A análise desse retrato e a estimativa de datação estão em artigo na revista científica “Antiquity”, assinado por Paul Yule, do Departamento de Línguas e Culturas Orientais de Heidelberg. Yule e seus colegas acharam a imagem em alto-relevo nas ruínas da antiga cidade de Zafar, no Iêmen.
Pra mim, é quase como um exercício de história alternativa, aquelas narrativas de ficção científica do tipo “o que aconteceria se” (se o Brasil fosse descoberto por ingleses, ou se os chineses tivessem criado colônias na América etc.) — no caso, o que aconteceria num mundo em que o Islã não existisse.
Quando os romanos adotaram o cristianismo no século 4º d.C., seus aliados e parceiros comerciais começaram a considerar se valia a pena adotar a nova fé. Na Etiópia, o reino de Axum (principal potência africana da época), seguiu esse caminho, mas a nobreza de Himyar decidiu agir de forma independente.
“Na época, como agora, religião e política estavam fortemente ligadas”, diz Yule. Tudo indica que, para marcar a posição não subordinada aos romanos e entrar no “clube” dos povos que adoravam o suposto “Deus verdadeiro”, os nobres de Himyar se converteram ao judaísmo.
Parecia uma solução politicamente brilhante, mas o xadrez geopolítico da região se complicou. O Império Romano do Oriente, governado a partir de Constantinopla (atual Istambul, na Turquia), resolveu aliar-se aos etíopes para impor seu controle, inclusive religioso, sobre Himyar. Motivo: a área também era considerada estratégica no confronto entre Constantinopla e os persas, seus arqui-inimigos. Por carta, o imperador romano Justino 1º exigiu que os aliados etíopes atacassem “aquele hebreu abominável”, o rei Yusuf (José), de Himyar.
Yusuf foi derrubado do trono em 525 d.C. A descoberta dos alemães sugere que o ataque deu frutos políticos, e que o trono passou a ser ocupado por um rei fantoche dos etíopes.

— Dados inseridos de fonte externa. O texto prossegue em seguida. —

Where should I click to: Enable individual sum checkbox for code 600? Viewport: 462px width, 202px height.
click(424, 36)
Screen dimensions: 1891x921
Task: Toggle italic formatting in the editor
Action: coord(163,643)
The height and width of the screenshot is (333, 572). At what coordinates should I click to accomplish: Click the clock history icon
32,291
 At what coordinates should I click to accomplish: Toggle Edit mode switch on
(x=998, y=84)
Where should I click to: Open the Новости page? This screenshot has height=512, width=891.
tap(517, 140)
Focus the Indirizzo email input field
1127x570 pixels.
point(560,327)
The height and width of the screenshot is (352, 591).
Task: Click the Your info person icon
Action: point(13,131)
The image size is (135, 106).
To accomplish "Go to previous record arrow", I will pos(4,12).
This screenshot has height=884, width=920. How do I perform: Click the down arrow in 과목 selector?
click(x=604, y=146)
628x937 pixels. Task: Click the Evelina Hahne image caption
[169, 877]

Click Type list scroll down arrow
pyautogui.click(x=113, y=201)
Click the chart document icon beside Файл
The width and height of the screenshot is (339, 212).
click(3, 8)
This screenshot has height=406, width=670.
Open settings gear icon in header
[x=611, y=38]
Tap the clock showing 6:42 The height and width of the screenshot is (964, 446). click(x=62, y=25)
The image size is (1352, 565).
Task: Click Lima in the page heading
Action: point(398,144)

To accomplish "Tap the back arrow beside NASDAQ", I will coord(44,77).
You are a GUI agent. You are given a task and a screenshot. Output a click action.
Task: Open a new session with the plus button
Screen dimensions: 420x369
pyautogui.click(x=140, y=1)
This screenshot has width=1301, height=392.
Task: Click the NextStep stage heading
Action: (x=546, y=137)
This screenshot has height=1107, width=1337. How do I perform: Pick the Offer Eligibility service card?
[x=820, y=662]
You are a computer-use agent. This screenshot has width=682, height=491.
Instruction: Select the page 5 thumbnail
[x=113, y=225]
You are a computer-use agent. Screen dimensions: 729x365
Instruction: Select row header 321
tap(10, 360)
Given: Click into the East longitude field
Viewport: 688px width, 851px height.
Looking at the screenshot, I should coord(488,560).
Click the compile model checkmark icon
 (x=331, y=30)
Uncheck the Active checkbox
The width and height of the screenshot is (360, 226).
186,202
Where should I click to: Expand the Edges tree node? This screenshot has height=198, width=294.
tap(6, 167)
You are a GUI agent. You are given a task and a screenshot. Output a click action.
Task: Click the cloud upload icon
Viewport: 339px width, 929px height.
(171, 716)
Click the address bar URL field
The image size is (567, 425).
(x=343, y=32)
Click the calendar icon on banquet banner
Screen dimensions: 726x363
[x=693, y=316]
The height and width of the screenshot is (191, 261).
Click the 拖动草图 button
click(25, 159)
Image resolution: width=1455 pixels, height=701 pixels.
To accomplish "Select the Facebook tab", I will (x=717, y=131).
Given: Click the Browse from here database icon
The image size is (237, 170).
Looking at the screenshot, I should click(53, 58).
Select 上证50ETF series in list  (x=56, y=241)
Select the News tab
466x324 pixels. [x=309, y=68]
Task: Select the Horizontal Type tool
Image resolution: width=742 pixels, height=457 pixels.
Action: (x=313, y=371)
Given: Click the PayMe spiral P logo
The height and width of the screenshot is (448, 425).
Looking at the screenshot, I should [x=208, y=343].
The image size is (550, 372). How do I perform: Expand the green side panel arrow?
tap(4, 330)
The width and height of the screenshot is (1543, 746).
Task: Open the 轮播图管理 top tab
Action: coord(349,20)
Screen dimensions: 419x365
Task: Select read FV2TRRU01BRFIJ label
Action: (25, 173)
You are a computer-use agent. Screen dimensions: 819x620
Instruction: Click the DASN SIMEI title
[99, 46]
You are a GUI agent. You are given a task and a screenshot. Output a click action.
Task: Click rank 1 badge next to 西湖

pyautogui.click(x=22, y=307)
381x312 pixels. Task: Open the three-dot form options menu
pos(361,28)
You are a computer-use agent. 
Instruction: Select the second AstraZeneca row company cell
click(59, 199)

A hipótese é reforçada pelos detalhes da coroa e das vestes do soberano, que imitam retratos reais etíopes e bizantinos da época. “Os contatos com o reino de Axum parecem ter sido o elemento mais importante nessa transição”, diz Paul Freedman, professor da Universidade Yale (EUA).
“Com os dados atuais, não há dúvidas sobre a instalação de um regime cristão no sudoeste da Arábia entre os anos 525 e 560”, diz Glen Bowersock, historiador de Princeton (EUA). Tudo indica que esse reino entrou em colapso logo depois, e a cidade de Zafar foi abandonada. A região voltou a ser dominada por grupos tribais até a ascensão do islamismo a partir do ano 622.
Pode-se dizer que o Islã seguiu estratégia parecida com a dos reis de Himyar antes da invasão etíope: adotou elementos tanto do cristianismo (veneração a Jesus e Maria) quanto do judaísmo (associação com Abraão), mas com características locais que davam independência à fé.